● **Exercise prompt**: The whole listing, pictures aside, should be reproduced exactly.

[Start of Attachment]

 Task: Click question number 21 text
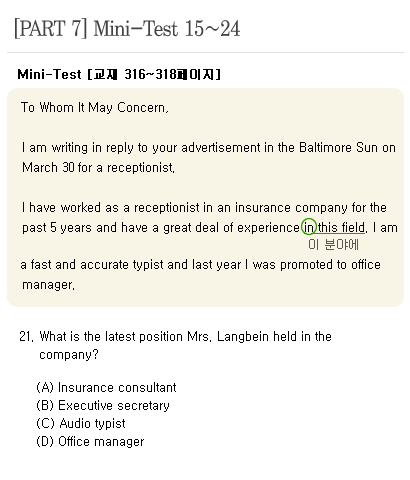pyautogui.click(x=175, y=345)
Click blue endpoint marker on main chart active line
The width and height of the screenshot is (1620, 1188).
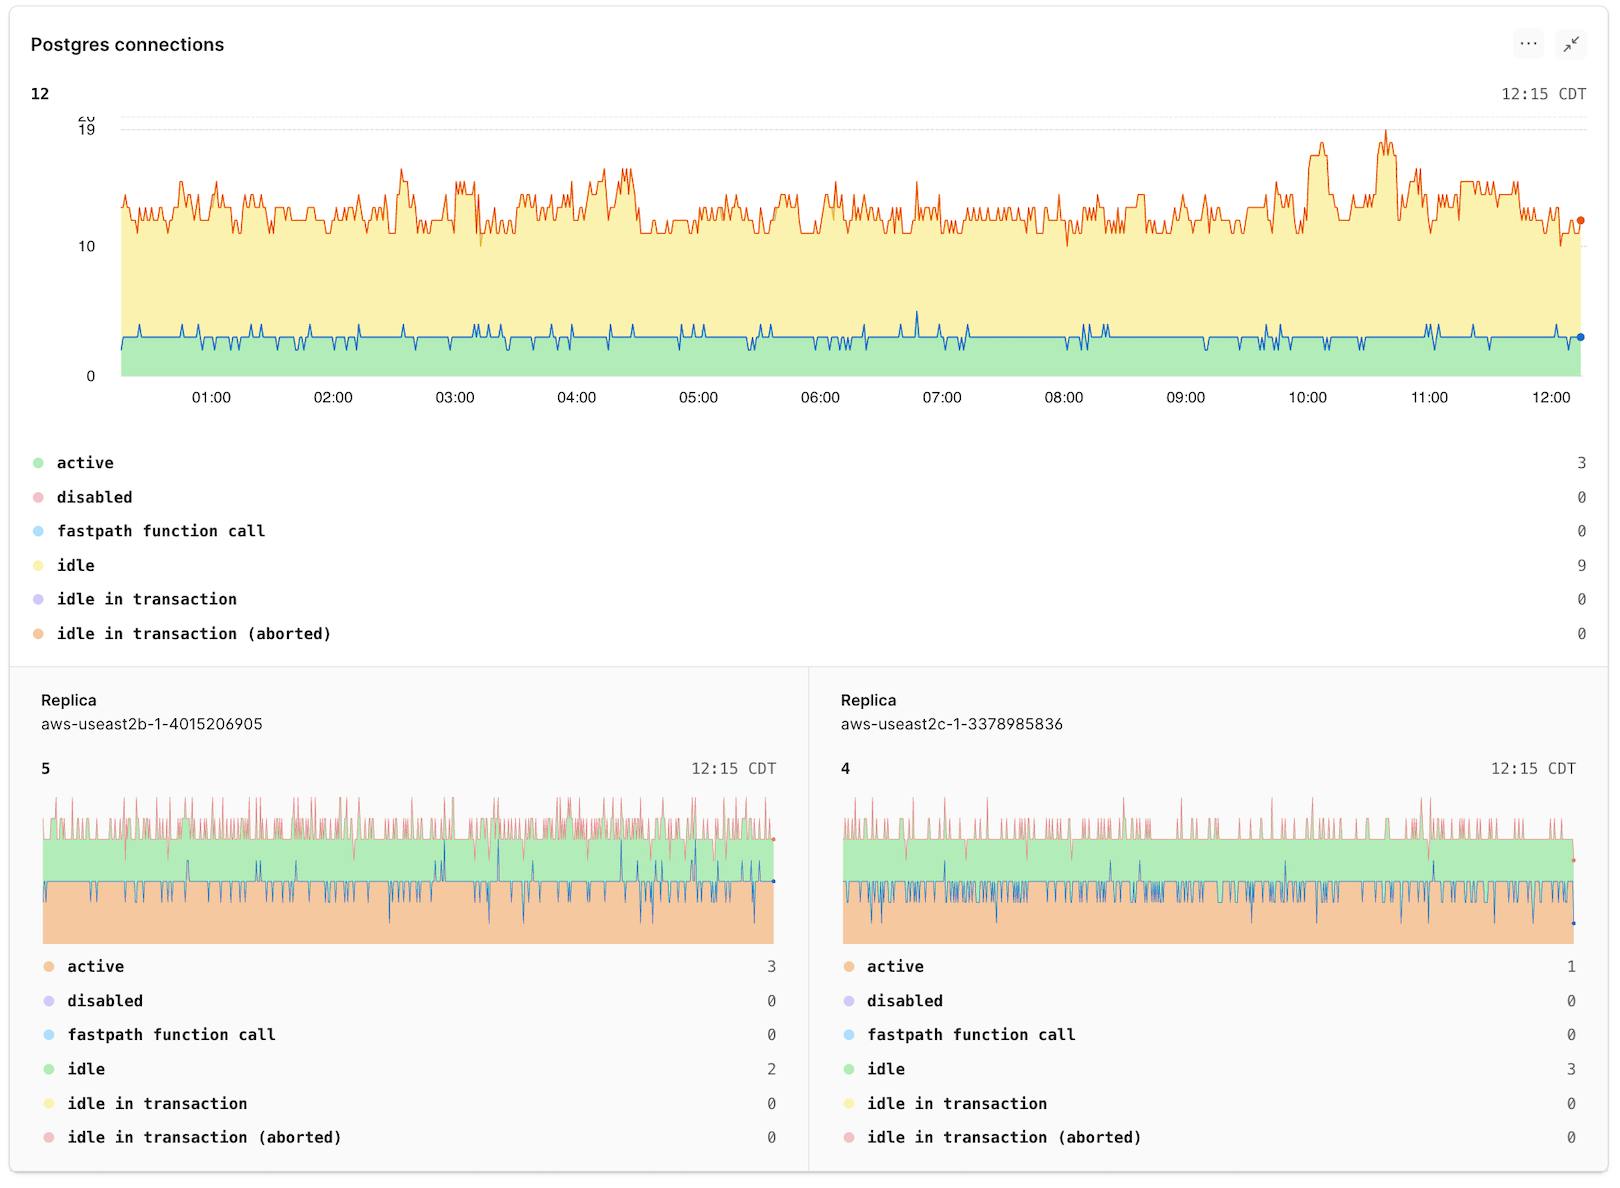[1580, 337]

[End of Attachment]

● **Output of the exercise**:
 Task: Click question number 21 text
pyautogui.click(x=175, y=345)
Click blue endpoint marker on main chart active line
The width and height of the screenshot is (1620, 1188).
[1580, 337]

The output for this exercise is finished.